DESCRIPTION OF, AND INTRODUCTION TO, THE GENERAL FIELD OF THE
INVENTION
[0002] The invention concerns a manner of production of
semiconducting polymers, in particular but not exclusively in
accordance with the sense of the specification from above/of
production, in particular but not exclusively of semiconducting
polymers in the sense as defined above. The manner of producing
these polymers according to the present invention comprises the
polymerization triggered by electromagnetic radiation of a suitable
wavelength (hereinafter referred to as "photo-induced") of one type
or several types of monomers simultaneously or consecutively--as a
common characteristic, these monomers comprise a chinoid structure
as explained below--into polymers which, in general, can be
classified as poly(arylene-vinylenes).
[0003] The production of these polymers according to the present
invention is possible in or made of homogenous solution, as
precipitation polymerization, or by depositing the formed polymers
on carrier substrates. Insoluble and/or infusible polymers are
hereby also suitable to be used in a controlled application on, for
example, a prepared (e.g. pre-structured) carrier (e.g. glass,
polymer film, electrode, etc.), which is subsequently suitable to
be part of an organic electronic component. The manner of
production of the (semi)conducting polymers according to the
present invention is particularly suitable to be used in printing
processes.
STATE OF THE ART
[0004] In U.S. Pat. No. 6,861,091 B2, poly(p-phenylene-vinylenes)
(PPV) are used as electroluminescent polymers. Prior to its
installation in the component, the polymer is hereby produced via
thermally induced polymerization or via induced polymerization
using material initiators and subsequently deposited on the carrier
substrate by means of a process such as spin coating. In the US
application, the following were cited as other methods for
depositing a polymer on a carrier: dip or spray coating, inkjet
printing. For all of these methods, the polymer must be deposited
on a carrier while dissolved in a solvent, and the solvent must
then be removed via vaporization. In order for the polymer to show
the necessary solubility for these processing methods despite its
restricted chain dynamics, flexible side chains (e.g. alkyl or
alkoxy chains, typically with 10 or more carbon atoms) are attached
to it--following the concept of the chemically connected
solvent--for the purpose of solubilization.
[0005] Furthermore, in U.S. Pat. No. 7,135,241 B2 an
electroluminescent block copolymer is described which carries long
silylated alkyl groups (e.g. C.sub.8H.sub.xR.sub.y). These alkyl
groups also serve the purpose of being suitable to apply the
polymer to the carrier in its dissolved state.

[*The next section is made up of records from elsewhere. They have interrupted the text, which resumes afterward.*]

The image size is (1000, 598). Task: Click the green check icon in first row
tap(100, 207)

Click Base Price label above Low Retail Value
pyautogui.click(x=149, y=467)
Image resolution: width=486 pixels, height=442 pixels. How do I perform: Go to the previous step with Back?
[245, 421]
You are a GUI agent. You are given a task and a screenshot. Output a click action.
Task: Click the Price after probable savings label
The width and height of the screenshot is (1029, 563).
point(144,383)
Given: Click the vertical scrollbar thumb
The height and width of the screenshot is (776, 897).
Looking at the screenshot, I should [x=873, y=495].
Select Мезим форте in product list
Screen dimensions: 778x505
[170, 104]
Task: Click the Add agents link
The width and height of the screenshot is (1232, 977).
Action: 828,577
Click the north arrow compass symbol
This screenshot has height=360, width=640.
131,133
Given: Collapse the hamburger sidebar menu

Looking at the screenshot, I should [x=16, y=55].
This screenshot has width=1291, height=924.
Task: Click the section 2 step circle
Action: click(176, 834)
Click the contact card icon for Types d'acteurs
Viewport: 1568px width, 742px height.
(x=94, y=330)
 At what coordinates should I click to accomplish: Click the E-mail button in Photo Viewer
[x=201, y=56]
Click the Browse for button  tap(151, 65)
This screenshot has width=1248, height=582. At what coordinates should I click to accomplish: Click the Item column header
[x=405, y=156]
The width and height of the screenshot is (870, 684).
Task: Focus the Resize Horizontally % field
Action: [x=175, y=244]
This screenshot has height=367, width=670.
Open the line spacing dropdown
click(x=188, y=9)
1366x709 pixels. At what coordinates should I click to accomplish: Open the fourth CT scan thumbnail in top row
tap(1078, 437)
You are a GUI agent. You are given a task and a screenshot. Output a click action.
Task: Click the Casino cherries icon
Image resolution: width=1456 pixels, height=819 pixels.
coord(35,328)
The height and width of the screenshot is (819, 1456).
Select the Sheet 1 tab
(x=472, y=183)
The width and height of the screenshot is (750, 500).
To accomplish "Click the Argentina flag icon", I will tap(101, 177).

[0006] In WO 2004/100282 A2, a method is described wherein a
polymer with polymerizable side groups is also applied to the
carrier. In addition, a photochemical cross-linking subsequently
occurs via the polymer's side groups; this cross-linking makes the
polymer film insoluble. Besides stabilizing the layers a
photostructuring of the layers is also possible via this
cross-linking. DE 10318096 also describes the production of
PPVs.
[0007] All of the methods mentioned have the disadvantage that they
are limited in the sense that a complete polymer in its essential
components and formed beforehand is always deposited on the
carrier. This can be laborious and restrictive in this respect,
because the polymer must be available for its processing/treatment
in solution or at least in the form of dispersion with particles
capable of forming a film. Only then it is suitable for the
substrate to subsequently be coated with a film from this polymer
according to the requirements. However, in order for the polymer to
dissolve, solubilizing substituents (e.g. alkyl or alkoxy chains,
typically with 10 or more carbon atoms) and, for example,
photochemically cross-linkable groups for the subsequent
stabilization of the films must almost always be introduced to the
monomer in the case of semiconducting polymers.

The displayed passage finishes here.